Entrepreneurs don’t want others knowing their ideas. Most tend to fear sharing them with anyone. They may think that we have to tell the board everything we’re working on, but that isn’t the case.

You’ve changed the way you get your word out to the community. Greater Mankato Growth used to have a monthly insert inside the Mankato Free Press.

The old insert had a nice run, but from a profit and loss standpoint was losing a great deal of money. We used to sell all the ads, pay for graphic design, and have to pay the Free Press an insert cost. We looked at many alternatives, including publishing our own magazine or newsletter. I wanted to continue communicating to the business community and also to the community as a whole. So for the latter, we run a half-page once a month in the Mankato Free Press. It’s very cost-effective for us.

The Mankato Free Press gives you eight pages free in its new monthly business journal. So it’s a no-brainer.

Right, and we have the monthly advertorial with it. We were able to eliminate the cost and the in-house work spending on it.

You came from Greater Mankato Economic Development, and now you’re running what used to be the Chamber with it. How do you answer critics who say you’re not spending enough time promoting Chamber business.
____
* **INSTRUCTIONS**:
(1) Answer these questions about the Greater Mankato Growth interview, one line each:
(a) In which newspaper did Greater Mankato Growth used to have a monthly insert?
(b) How much space does the organization now run once a month in that paper?
(c) How many free pages does the paper give in its new monthly business journal?
(2) Sum up the Greater Mankato Growth interview in two sentences.
(3) Return everything in the Greater Mankato Growth interview from "You came from" down to "promoting Chamber business.", word for word.
____
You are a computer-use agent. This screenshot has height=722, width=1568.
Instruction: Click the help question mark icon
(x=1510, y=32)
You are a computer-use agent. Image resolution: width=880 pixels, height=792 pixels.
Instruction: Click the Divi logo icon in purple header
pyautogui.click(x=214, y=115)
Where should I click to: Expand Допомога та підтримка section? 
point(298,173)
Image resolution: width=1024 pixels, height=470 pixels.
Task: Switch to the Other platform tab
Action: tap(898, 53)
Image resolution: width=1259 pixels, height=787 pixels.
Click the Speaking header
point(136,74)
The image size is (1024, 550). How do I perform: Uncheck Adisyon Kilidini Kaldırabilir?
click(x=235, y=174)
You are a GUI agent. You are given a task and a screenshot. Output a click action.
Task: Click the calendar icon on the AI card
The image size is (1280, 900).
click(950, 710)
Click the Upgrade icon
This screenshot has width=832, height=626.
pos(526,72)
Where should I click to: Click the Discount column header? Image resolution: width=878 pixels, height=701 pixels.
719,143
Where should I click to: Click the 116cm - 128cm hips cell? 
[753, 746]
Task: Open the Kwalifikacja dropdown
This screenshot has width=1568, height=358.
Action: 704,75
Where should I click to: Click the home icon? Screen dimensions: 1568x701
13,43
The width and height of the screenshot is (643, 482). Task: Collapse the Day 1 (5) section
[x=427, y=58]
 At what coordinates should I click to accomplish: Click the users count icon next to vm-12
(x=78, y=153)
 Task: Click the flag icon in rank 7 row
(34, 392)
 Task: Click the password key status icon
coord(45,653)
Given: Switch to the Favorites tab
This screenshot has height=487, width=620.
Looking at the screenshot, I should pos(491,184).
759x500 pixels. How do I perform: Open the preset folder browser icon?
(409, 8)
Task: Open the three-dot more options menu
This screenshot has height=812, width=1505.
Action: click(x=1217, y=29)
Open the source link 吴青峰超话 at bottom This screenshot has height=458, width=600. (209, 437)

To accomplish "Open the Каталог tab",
____
* **TASK-BY-TASK RESULTS**:
(1)
(a) The Mankato Free Press
(b) A half-page
(c) Eight pages

(2) Greater Mankato Growth once ran a monthly insert in the Mankato Free Press, but the insert lost a great deal of money because the organization had to sell the ads, pay for graphic design and pay an insert cost. It now runs a cost-effective half-page in the paper once a month, along with a monthly advertorial, and gets eight free pages in the paper's new monthly business journal.

(3)
You came from Greater Mankato Economic Development, and now you’re running what used to be the Chamber with it. How do you answer critics who say you’re not spending enough time promoting Chamber business.